**SET TASK:**
Copy the material below with "Privacy Policy" changed to "Terms of Use" and nothing else altered.

**RECORDS SHOWN:**
##############################

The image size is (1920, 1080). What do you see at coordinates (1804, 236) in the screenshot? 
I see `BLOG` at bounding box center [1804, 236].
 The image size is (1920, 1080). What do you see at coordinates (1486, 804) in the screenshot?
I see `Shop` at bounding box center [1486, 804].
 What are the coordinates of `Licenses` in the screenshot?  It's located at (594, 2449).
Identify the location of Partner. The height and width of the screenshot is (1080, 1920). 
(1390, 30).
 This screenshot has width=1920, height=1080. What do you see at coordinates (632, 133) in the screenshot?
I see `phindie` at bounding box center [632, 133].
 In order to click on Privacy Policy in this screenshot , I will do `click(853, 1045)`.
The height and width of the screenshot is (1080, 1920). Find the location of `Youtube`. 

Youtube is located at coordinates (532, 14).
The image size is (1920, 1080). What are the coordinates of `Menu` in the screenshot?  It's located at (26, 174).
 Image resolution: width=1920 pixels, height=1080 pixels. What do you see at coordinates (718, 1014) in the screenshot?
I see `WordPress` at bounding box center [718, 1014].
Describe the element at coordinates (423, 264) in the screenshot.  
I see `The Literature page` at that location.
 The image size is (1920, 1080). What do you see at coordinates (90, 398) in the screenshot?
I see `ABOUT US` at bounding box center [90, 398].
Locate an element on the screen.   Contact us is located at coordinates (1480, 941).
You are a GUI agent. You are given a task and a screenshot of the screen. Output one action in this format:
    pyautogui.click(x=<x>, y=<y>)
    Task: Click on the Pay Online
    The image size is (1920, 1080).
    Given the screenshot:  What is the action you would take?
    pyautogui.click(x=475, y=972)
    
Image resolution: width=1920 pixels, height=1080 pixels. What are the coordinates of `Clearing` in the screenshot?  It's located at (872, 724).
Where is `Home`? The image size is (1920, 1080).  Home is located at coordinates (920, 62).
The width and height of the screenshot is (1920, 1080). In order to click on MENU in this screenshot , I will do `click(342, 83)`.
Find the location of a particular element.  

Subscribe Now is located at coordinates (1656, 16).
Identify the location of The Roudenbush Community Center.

##############################

**FULL SOLUTION:**
The image size is (1920, 1080). What do you see at coordinates (1804, 236) in the screenshot? 
I see `BLOG` at bounding box center [1804, 236].
 The image size is (1920, 1080). What do you see at coordinates (1486, 804) in the screenshot?
I see `Shop` at bounding box center [1486, 804].
 What are the coordinates of `Licenses` in the screenshot?  It's located at (594, 2449).
Identify the location of Partner. The height and width of the screenshot is (1080, 1920). 
(1390, 30).
 This screenshot has width=1920, height=1080. What do you see at coordinates (632, 133) in the screenshot?
I see `phindie` at bounding box center [632, 133].
 In order to click on Terms of Use in this screenshot , I will do `click(853, 1045)`.
The height and width of the screenshot is (1080, 1920). Find the location of `Youtube`. 

Youtube is located at coordinates (532, 14).
The image size is (1920, 1080). What are the coordinates of `Menu` in the screenshot?  It's located at (26, 174).
 Image resolution: width=1920 pixels, height=1080 pixels. What do you see at coordinates (718, 1014) in the screenshot?
I see `WordPress` at bounding box center [718, 1014].
Describe the element at coordinates (423, 264) in the screenshot.  
I see `The Literature page` at that location.
 The image size is (1920, 1080). What do you see at coordinates (90, 398) in the screenshot?
I see `ABOUT US` at bounding box center [90, 398].
Locate an element on the screen.   Contact us is located at coordinates (1480, 941).
You are a GUI agent. You are given a task and a screenshot of the screen. Output one action in this format:
    pyautogui.click(x=<x>, y=<y>)
    Task: Click on the Pay Online
    The image size is (1920, 1080).
    Given the screenshot:  What is the action you would take?
    pyautogui.click(x=475, y=972)
    
Image resolution: width=1920 pixels, height=1080 pixels. What are the coordinates of `Clearing` in the screenshot?  It's located at (872, 724).
Where is `Home`? The image size is (1920, 1080).  Home is located at coordinates (920, 62).
The width and height of the screenshot is (1920, 1080). In order to click on MENU in this screenshot , I will do `click(342, 83)`.
Find the location of a particular element.  

Subscribe Now is located at coordinates (1656, 16).
Identify the location of The Roudenbush Community Center.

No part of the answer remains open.